═══ SUPPLIED MATERIAL

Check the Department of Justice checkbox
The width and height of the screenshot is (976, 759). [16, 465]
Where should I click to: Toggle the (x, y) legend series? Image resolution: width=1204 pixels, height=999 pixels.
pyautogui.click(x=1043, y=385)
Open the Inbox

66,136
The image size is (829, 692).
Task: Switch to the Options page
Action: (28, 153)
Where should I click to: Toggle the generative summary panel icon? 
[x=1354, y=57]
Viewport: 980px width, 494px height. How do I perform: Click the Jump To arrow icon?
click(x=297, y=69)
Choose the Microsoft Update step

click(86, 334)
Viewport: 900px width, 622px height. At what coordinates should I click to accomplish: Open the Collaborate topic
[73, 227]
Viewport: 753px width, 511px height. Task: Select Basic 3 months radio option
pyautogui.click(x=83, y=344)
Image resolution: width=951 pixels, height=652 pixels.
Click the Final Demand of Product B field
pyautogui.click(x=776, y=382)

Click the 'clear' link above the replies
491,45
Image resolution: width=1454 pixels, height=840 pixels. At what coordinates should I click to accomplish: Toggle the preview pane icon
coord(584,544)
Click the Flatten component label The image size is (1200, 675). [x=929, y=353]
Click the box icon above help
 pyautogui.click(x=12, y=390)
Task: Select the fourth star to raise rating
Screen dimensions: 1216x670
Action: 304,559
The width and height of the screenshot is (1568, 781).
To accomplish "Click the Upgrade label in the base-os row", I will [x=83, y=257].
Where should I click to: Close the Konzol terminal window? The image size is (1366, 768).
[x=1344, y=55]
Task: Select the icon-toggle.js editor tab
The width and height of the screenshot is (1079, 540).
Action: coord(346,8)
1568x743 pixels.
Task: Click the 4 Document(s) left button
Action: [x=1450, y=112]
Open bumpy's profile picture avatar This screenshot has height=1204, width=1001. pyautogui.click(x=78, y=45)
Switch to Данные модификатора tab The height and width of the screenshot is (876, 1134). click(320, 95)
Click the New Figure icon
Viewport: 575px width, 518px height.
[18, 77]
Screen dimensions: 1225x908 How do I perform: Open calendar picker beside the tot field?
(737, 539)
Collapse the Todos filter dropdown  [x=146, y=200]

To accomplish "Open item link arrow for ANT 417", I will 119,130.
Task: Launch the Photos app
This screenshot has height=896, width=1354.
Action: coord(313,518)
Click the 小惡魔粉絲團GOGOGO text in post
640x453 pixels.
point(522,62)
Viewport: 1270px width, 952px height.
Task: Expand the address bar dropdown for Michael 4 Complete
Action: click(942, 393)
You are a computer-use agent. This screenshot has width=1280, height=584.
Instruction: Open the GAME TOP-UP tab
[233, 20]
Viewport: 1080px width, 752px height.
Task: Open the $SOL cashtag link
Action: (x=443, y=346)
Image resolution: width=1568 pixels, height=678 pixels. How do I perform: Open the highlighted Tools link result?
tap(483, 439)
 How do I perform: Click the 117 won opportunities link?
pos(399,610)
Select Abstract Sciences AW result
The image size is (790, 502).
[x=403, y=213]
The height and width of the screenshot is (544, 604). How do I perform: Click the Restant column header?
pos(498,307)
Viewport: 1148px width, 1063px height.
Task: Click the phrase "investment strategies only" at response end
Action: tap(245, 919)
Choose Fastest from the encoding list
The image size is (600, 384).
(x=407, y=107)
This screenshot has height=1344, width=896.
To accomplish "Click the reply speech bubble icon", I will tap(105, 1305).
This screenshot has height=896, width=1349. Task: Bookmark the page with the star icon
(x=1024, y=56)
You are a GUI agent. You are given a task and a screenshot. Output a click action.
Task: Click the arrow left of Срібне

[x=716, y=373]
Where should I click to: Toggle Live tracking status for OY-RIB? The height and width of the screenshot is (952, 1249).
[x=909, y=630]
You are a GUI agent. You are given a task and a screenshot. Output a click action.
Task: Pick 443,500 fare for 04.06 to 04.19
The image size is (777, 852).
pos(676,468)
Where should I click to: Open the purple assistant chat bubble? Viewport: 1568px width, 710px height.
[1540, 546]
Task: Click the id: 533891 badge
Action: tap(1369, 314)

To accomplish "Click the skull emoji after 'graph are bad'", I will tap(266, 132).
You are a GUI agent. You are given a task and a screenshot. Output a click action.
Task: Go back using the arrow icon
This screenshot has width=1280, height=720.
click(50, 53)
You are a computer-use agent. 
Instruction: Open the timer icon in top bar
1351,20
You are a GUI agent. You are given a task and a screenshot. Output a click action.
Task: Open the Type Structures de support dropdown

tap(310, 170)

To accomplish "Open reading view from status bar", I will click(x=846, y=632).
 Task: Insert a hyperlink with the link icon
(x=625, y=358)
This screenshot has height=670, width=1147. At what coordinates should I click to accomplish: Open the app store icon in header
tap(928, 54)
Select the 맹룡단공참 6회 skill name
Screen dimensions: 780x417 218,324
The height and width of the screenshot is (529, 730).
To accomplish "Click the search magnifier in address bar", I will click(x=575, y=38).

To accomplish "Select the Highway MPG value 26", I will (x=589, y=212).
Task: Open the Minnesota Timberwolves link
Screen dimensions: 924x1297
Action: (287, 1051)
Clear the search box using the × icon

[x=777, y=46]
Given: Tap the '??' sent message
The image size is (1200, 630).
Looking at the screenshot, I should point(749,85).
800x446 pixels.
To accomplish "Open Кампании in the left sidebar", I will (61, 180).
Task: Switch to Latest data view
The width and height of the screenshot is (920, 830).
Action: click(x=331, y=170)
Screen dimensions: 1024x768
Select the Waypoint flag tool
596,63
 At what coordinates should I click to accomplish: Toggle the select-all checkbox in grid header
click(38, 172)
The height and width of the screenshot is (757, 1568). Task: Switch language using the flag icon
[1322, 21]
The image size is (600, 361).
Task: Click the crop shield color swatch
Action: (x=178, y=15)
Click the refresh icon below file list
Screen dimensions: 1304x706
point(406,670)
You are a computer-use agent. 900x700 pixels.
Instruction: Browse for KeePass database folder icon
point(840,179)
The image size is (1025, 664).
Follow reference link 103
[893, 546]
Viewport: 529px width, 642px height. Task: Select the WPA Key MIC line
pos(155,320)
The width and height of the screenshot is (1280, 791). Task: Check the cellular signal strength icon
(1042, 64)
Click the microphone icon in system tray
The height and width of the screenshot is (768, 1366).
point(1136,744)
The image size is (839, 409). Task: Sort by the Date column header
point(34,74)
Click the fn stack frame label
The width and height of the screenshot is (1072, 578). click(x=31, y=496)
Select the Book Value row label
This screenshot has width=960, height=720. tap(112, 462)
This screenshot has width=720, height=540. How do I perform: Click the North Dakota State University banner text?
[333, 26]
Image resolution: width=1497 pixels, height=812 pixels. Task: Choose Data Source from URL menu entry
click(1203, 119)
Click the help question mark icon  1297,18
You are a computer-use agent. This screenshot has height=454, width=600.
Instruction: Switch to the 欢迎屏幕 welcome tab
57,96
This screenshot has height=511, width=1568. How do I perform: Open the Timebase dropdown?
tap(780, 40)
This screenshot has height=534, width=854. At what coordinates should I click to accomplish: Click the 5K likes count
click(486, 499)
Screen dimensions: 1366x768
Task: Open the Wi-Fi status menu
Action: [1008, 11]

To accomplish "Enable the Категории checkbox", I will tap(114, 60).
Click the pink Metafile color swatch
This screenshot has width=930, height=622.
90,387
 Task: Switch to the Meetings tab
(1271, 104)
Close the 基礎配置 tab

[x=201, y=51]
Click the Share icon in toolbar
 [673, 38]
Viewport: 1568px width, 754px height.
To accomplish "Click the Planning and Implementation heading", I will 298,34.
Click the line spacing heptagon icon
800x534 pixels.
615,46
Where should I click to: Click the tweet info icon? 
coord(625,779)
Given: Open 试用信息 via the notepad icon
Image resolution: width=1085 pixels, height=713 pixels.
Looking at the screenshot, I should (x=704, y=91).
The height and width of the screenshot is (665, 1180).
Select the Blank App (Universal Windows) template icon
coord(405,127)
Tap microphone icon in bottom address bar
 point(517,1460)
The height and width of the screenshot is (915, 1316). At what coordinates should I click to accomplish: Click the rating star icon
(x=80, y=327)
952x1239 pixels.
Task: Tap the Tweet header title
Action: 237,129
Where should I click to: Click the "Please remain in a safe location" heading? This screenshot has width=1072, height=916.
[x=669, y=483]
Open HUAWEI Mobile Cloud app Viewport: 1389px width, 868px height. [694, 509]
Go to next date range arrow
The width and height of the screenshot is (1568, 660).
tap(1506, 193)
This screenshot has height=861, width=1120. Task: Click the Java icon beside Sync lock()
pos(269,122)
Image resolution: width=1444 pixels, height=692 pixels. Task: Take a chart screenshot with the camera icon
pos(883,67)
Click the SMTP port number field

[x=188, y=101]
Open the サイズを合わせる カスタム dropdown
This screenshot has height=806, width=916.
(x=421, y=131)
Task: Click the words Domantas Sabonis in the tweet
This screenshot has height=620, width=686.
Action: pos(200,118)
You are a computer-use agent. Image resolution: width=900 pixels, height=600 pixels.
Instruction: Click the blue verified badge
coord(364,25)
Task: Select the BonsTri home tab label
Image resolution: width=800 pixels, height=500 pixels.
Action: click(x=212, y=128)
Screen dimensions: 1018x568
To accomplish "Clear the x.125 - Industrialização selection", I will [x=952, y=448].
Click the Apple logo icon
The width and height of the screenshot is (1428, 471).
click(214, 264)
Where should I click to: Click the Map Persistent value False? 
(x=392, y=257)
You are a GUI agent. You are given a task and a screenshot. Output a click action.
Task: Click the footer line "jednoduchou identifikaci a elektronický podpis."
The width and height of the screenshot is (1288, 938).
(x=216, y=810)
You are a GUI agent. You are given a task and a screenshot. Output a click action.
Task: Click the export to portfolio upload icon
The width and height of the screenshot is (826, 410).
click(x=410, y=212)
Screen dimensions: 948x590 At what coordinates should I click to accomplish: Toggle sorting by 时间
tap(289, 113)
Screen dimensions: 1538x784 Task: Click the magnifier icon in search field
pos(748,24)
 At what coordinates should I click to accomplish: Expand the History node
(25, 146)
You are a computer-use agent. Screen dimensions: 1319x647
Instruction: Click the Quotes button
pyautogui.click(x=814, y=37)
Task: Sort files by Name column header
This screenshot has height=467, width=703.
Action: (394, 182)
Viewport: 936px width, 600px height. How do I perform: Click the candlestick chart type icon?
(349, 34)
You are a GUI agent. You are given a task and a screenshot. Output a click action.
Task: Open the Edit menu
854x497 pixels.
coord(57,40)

══════

• **WHAT YOU HAVE TO DO**:
Every line above from the line with "Where should I click to: Click the Map" to the line with "You are a computer-use agent. Screen", inclusive, must be returned exactly; no other line belongs in the reply.

• **COMPLETED EXERCISE**:
Where should I click to: Click the Map Persistent value False? 
(x=392, y=257)
You are a GUI agent. You are given a task and a screenshot. Output a click action.
Task: Click the footer line "jednoduchou identifikaci a elektronický podpis."
The width and height of the screenshot is (1288, 938).
(x=216, y=810)
You are a GUI agent. You are given a task and a screenshot. Output a click action.
Task: Click the export to portfolio upload icon
The width and height of the screenshot is (826, 410).
click(x=410, y=212)
Screen dimensions: 948x590 At what coordinates should I click to accomplish: Toggle sorting by 时间
tap(289, 113)
Screen dimensions: 1538x784 Task: Click the magnifier icon in search field
pos(748,24)
 At what coordinates should I click to accomplish: Expand the History node
(25, 146)
You are a computer-use agent. Screen dimensions: 1319x647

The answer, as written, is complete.